● **Extracted material**:

□ □ □ □

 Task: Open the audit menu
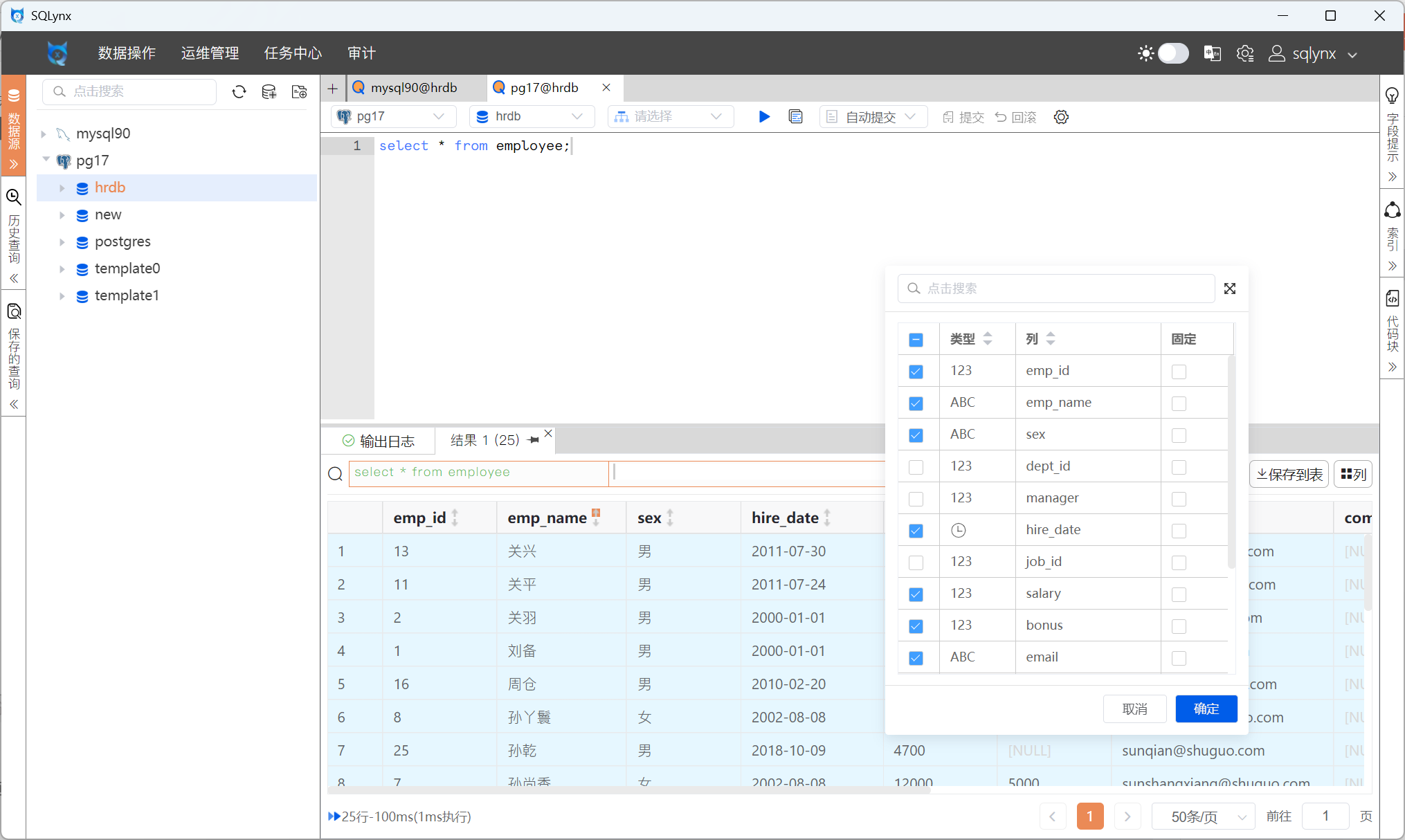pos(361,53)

□ □ □ □

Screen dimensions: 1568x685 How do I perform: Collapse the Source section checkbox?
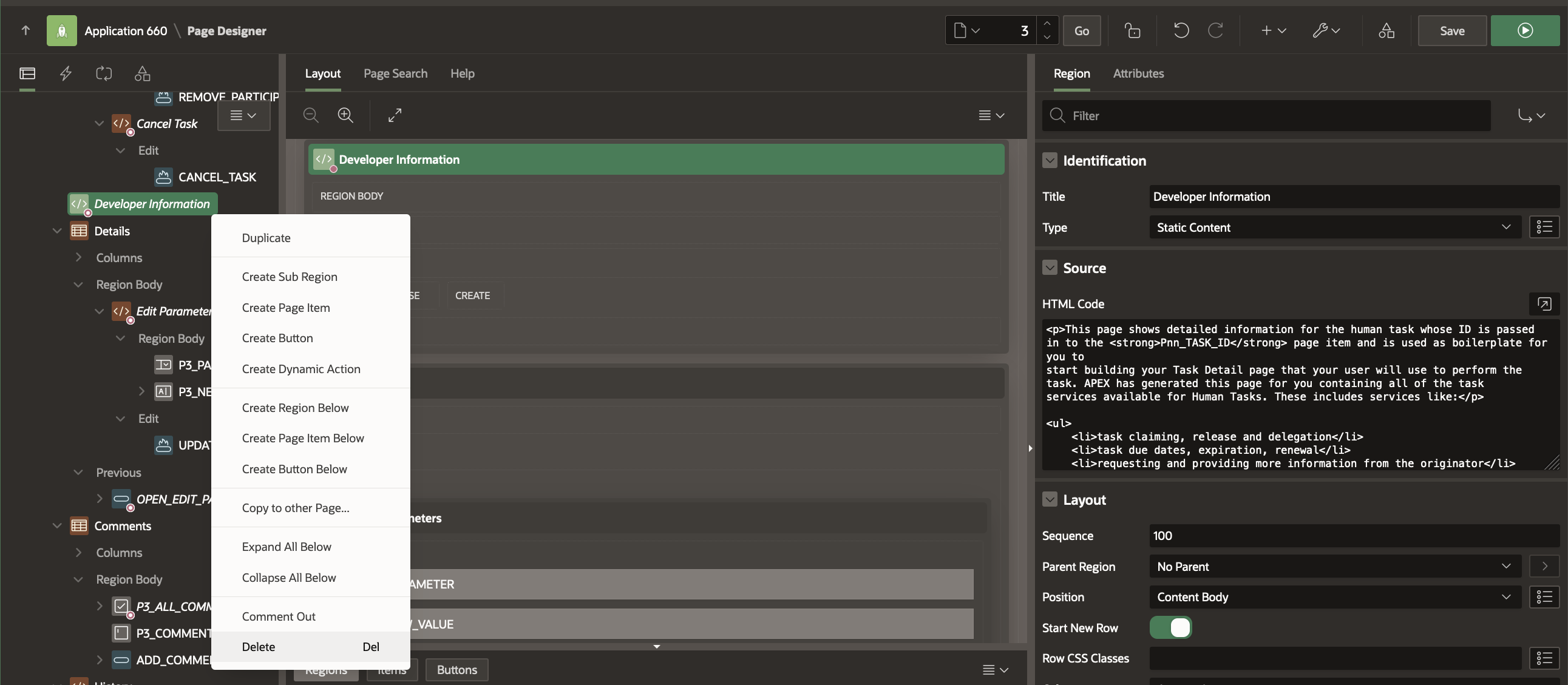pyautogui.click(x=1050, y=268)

□ □ □ □

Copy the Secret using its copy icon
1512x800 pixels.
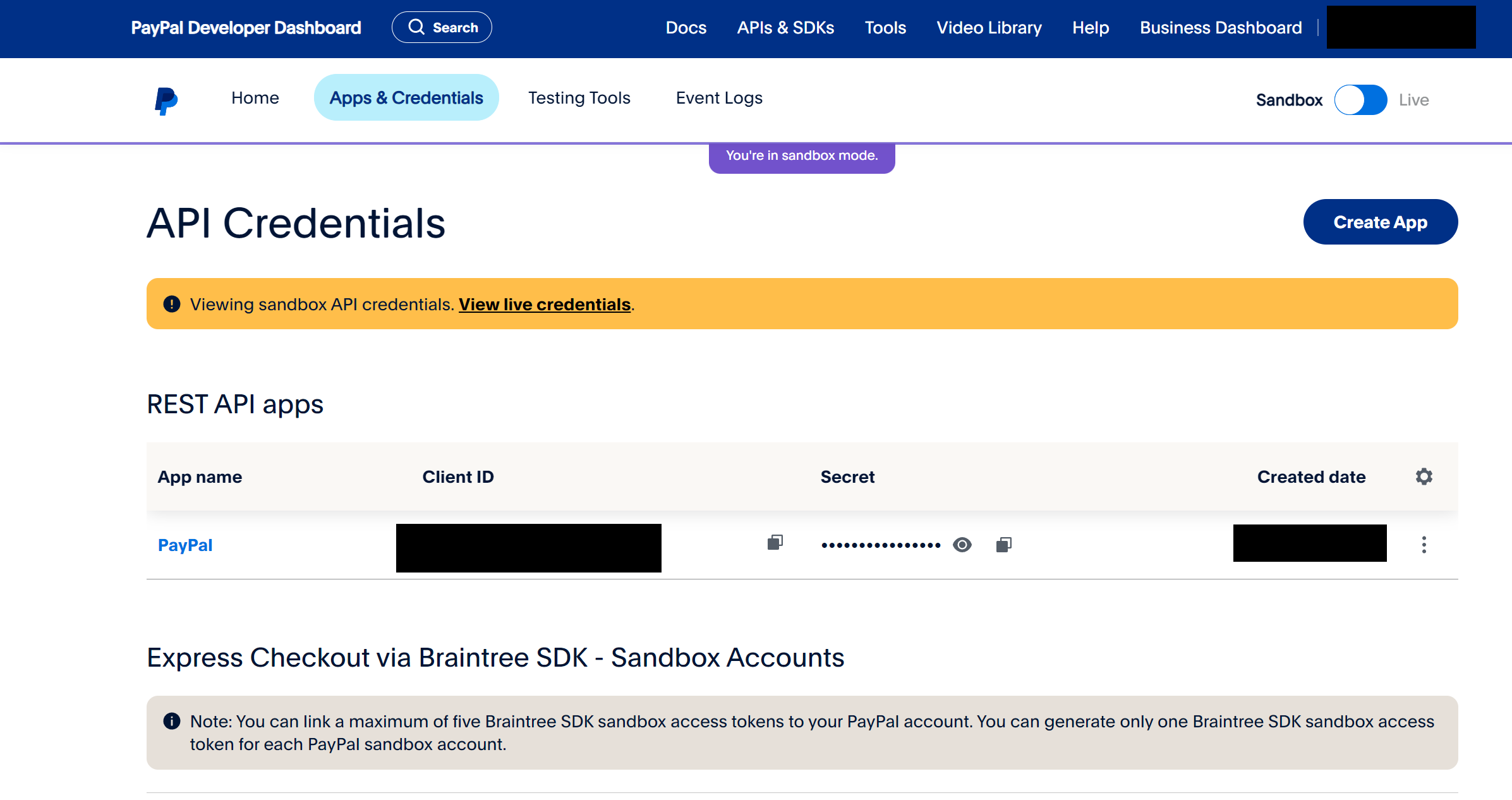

□ □ □ □

● **To do**:
Above are the entries. Copy exactly the part that opens with the line containing "Copy the Secret using its copy icon" and closes with the line containing "1512x800 pixels.", and no more.

● **Answer box**:
Copy the Secret using its copy icon
1512x800 pixels.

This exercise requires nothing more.